【Economic Perspectives】China Economy – Takeaways of 2020 Government Work Report

  • GDP target was not specified explicitly, so as to concentrate efforts on the “six stabilizes and six guarantees” and prevent distortions that may be caused by merely achieving growth target. We view this as a pragmatic move. Not specifying GDP target does not imply growth or policy boost is trivial. In fact, the “six stabilizes and six guarantees” take as prerequisite healthy growth of the economy and firms. Our forecast range of annual GDP growth is 2.8%-3.5% in 2020E.

 

  • Employment priority. Due to COVID-19 disruptions, the Report lowered employment targets in 2020 – urban new employed population to increase 9 million, urban surveyed/registered jobless rate to stay around 6.0%/around 5.5% (vs. 2019 target of 11million, around 5.5%, within 4.5%). The Report vowed for all-rounded measures to stabilize employment, including job support for affected populations, low-income people, providing professional training to 35 million people, etc.

 

  • Fiscal expansions. 1) to raise target fiscal deficit ratio to 3.6% (of nominal GDP) from 2.8% in 2019, which represents net deficit increment from 2019 of RMB 1tn. 2) To issue RMB 1tn special treasury bond (vs. our estimate of RMB 1.5tn).

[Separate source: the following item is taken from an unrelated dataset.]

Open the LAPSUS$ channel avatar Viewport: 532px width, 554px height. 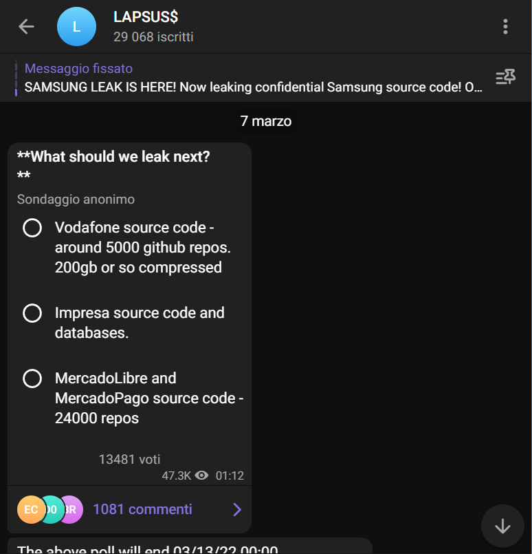click(76, 27)
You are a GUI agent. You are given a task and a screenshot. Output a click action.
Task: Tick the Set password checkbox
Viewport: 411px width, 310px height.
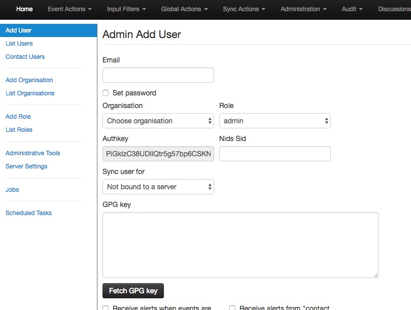(106, 93)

The RMB 2tn increment in 1) and 2) will all be transferred to local authorities to guarantee employment, people’s livelihood and market participants. 3) RMB 2.5tn tax and fee savings for corporates. These savings come from VAT tax rate cuts and pension rate cuts (RMB 500bn), temporary reductions of VAT tax and fees for SMEs as well affected industries towards YE20, and corporate tax deferrals for SMEs and self-employed merchants. 4) To arrange RMB 3.76tn local government special bond (> our estimate of RMB 3.35tn and RMB 2.15tn in 2019). Overall speaking, the magnitude of fiscal stimulus is in line with our expectation. Although the amount of special treasury bond issuance fell short of our estimate, fiscal deficit and LGSB exceeded our forecast.

 

  • Monetary policy - more flexible. 1) To promote combined use of RRR cut, interest rate cut and relending programs. 2) M2 and TSF growth will significantly outpace last year, as monetary easing steps up supporting the real economy. We peg M2/TSF growth forecast at 11%/11.8% YoY in 2020E. Our forecast implies a net increase of RMB 29tn TSF compared to 2019. 3) The Report also mentioned policy tool innovations that could effectively channel funding to the real economy and lower lending rate. 4) Financial support for SMEs will step up, for example the Report required inclusive loan balance of large commercial banks to increase at least 40% by YE20.

 

  • Expand domestic demand. 1) Boost recovery of consumption via employment and job support and support for most-affected service sectors, elderly and child care, rural consumption, etc. 2) Enlarge effective investment. For example, local government special bonds are primarily designated for new infrastructure, new urban construction projects and key projects of transportation, water conservancy, etc. (“两新一重”). 

 

  • Reform and open-up to revitalize the economy, including reforms to ensure market-based allocation of factors, SOE reforms, manufacturing upgrade, technology innovation. The Report also outlined measures to shorten the negative list of foreign investment and etc.